YOUR GOAL: Update everything from the start of the rows down through the line containing "Política de Cookies (332, 843)" so that "Criar conta" becomes "Registrar", and leave all else unchanged.

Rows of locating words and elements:
+ + + +
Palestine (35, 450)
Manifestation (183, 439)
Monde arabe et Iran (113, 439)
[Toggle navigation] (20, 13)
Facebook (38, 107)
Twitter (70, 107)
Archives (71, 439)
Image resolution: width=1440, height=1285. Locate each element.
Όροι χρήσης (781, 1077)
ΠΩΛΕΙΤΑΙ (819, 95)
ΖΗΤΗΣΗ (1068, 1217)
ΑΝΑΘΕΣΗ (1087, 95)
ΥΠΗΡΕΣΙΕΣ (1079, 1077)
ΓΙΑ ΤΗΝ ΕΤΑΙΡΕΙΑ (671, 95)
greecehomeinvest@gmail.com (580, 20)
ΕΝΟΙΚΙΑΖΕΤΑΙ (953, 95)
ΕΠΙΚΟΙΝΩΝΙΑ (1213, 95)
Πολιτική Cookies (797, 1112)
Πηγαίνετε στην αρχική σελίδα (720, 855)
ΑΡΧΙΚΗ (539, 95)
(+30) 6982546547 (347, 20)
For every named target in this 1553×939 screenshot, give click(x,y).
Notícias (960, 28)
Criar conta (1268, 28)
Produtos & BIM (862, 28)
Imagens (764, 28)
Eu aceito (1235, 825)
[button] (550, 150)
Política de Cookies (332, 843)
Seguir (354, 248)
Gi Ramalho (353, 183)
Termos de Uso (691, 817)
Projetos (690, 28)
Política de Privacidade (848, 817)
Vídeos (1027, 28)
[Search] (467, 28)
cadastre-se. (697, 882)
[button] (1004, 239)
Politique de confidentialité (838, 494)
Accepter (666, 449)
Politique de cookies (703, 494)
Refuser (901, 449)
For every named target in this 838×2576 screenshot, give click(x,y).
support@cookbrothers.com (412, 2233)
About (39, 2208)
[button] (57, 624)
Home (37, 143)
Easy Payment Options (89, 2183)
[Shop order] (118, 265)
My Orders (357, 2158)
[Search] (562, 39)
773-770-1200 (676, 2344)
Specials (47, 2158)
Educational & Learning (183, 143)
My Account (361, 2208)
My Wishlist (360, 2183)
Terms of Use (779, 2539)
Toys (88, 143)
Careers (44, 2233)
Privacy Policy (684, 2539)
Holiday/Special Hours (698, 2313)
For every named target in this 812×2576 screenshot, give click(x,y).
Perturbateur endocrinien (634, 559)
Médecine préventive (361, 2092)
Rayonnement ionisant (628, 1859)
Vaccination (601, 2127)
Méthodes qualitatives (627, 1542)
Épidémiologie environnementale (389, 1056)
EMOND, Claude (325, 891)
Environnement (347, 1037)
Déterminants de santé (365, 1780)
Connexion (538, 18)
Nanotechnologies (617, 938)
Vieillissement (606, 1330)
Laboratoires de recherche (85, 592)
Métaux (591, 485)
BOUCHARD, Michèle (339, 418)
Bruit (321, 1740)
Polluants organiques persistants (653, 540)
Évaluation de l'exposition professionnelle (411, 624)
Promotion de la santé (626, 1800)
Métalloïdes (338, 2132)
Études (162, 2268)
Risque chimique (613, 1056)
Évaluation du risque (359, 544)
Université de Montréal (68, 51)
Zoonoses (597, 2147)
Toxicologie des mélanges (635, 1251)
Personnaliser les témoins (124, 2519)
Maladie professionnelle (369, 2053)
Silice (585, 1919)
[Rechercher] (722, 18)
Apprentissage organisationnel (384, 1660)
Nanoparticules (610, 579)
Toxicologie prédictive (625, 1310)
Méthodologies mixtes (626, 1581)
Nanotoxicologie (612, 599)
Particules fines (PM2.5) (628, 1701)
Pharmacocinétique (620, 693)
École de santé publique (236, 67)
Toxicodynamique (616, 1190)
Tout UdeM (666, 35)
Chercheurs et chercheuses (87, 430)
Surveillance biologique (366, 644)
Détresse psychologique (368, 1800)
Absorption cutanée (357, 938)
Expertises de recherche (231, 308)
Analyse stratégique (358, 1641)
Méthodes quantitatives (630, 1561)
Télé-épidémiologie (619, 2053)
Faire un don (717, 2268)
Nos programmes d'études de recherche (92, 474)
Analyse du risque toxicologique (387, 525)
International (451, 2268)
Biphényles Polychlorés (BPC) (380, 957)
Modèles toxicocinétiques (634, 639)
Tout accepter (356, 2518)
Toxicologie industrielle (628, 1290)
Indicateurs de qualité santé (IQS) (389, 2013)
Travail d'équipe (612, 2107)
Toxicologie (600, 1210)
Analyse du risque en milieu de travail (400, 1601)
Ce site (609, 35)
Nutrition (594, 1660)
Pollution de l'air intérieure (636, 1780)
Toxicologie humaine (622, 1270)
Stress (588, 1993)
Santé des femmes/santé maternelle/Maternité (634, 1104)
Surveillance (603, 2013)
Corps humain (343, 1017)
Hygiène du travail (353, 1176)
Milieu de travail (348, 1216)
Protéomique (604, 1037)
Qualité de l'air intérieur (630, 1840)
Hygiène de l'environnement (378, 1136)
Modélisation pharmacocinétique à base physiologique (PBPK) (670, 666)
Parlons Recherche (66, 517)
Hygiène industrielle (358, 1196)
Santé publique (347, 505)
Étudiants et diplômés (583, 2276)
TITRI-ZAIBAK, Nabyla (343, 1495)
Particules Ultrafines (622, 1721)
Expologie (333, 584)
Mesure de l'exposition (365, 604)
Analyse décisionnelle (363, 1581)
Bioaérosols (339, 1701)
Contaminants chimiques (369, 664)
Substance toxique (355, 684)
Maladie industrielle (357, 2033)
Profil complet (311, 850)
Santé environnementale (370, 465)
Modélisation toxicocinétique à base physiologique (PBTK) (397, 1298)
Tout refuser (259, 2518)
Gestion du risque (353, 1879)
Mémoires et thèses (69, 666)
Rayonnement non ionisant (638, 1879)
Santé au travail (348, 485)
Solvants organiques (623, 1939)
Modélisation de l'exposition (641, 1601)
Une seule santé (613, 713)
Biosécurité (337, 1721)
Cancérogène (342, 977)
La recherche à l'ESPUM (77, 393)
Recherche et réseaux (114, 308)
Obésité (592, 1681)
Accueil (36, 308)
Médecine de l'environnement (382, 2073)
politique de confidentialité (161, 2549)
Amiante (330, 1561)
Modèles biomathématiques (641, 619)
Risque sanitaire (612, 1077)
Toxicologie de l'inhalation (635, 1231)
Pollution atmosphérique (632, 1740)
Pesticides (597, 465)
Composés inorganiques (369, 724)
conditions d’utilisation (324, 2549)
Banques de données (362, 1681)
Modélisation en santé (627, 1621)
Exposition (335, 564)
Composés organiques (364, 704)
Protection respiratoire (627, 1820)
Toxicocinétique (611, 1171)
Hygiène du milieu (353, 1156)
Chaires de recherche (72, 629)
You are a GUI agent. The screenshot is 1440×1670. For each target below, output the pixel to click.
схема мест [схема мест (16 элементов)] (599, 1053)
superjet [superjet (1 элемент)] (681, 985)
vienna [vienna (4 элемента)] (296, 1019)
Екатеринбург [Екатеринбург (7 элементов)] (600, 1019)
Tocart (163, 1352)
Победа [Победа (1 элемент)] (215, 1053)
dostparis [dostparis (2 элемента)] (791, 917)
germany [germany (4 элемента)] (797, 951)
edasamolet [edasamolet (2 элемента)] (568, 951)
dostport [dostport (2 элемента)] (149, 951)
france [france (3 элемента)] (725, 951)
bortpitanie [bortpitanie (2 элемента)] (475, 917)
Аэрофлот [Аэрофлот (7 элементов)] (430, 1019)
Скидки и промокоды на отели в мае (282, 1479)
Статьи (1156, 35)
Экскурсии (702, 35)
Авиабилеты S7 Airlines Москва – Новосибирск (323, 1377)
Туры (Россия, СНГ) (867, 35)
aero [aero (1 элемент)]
+ + + +
FINISHED TASK:
Palestine (35, 450)
Manifestation (183, 439)
Monde arabe et Iran (113, 439)
[Toggle navigation] (20, 13)
Facebook (38, 107)
Twitter (70, 107)
Archives (71, 439)
Image resolution: width=1440, height=1285. Locate each element.
Όροι χρήσης (781, 1077)
ΠΩΛΕΙΤΑΙ (819, 95)
ΖΗΤΗΣΗ (1068, 1217)
ΑΝΑΘΕΣΗ (1087, 95)
ΥΠΗΡΕΣΙΕΣ (1079, 1077)
ΓΙΑ ΤΗΝ ΕΤΑΙΡΕΙΑ (671, 95)
greecehomeinvest@gmail.com (580, 20)
ΕΝΟΙΚΙΑΖΕΤΑΙ (953, 95)
ΕΠΙΚΟΙΝΩΝΙΑ (1213, 95)
Πολιτική Cookies (797, 1112)
Πηγαίνετε στην αρχική σελίδα (720, 855)
ΑΡΧΙΚΗ (539, 95)
(+30) 6982546547 (347, 20)
For every named target in this 1553×939 screenshot, give click(x,y).
Notícias (960, 28)
Registrar (1268, 28)
Produtos & BIM (862, 28)
Imagens (764, 28)
Eu aceito (1235, 825)
[button] (550, 150)
Política de Cookies (332, 843)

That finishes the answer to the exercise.